Here we will print the first combination that we get.

For example

Input :

arr[]={10, 4, 2, 3, 5} and X = 15

Output : 

10, 2, 3

Algorithm 1

Time complexity : O(n^3)

Generating all the triplets and comparing the sum to the given value. Below algorithm contains three loops.

1. First sort the input array
2. Fix the first element as arr[i], where i ranges from 0 to N-2
a. After Fixing the first element, fix the second element as arr[j], where j is ranges from  i+1 to N-1
b.
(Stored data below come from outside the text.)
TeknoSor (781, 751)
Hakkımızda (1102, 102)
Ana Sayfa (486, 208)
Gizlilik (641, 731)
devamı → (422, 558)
After fixing the second element, fix the third element as arr[k], where k ranges from j+1 to N
Find the sum, arr[i] + arr[j] + arr[k]
if the Triplet sum is equal to the value X, print the three elements

C++ Program

#include <bits/stdc++.h>
using namespace std;

int main()
{
	int arr[] = {18, 17, 8, 10, 19, 11, 12, 3, 4, 1, 6, 9}; //array
	int N = sizeof(arr)/sizeof(arr[0]);//size of array
	
	
	int X;
	cin>> X; //number to which a triplet should sum to
	
	for(int i = 0; i < N;i++)
		for(int j = i+1; j <N; j++)
			for(int k = j+1 ; k <N;k++)
				if( arr[i] + arr[j] + arr[k] == X)
					{
						cout << arr[i] <<"  "<<arr[j]<<"  "<<arr[k];
						return 1;
					}
					
					
					
		cout<<"No Such triplet exists\n";
	return 0;
}

Algorithm 2

Time Complexity: O(N^2)

1. First sort the input array
2. Fix the first element as arr[i], where i ranges from 0 to N-2

READ  Last Stone Weight

a. After fixing the first element, for finding the next two elements, take two pointer like variables ( j = i+1, k= N-1) and traverse the   algorithm for finding the sum in sorted array.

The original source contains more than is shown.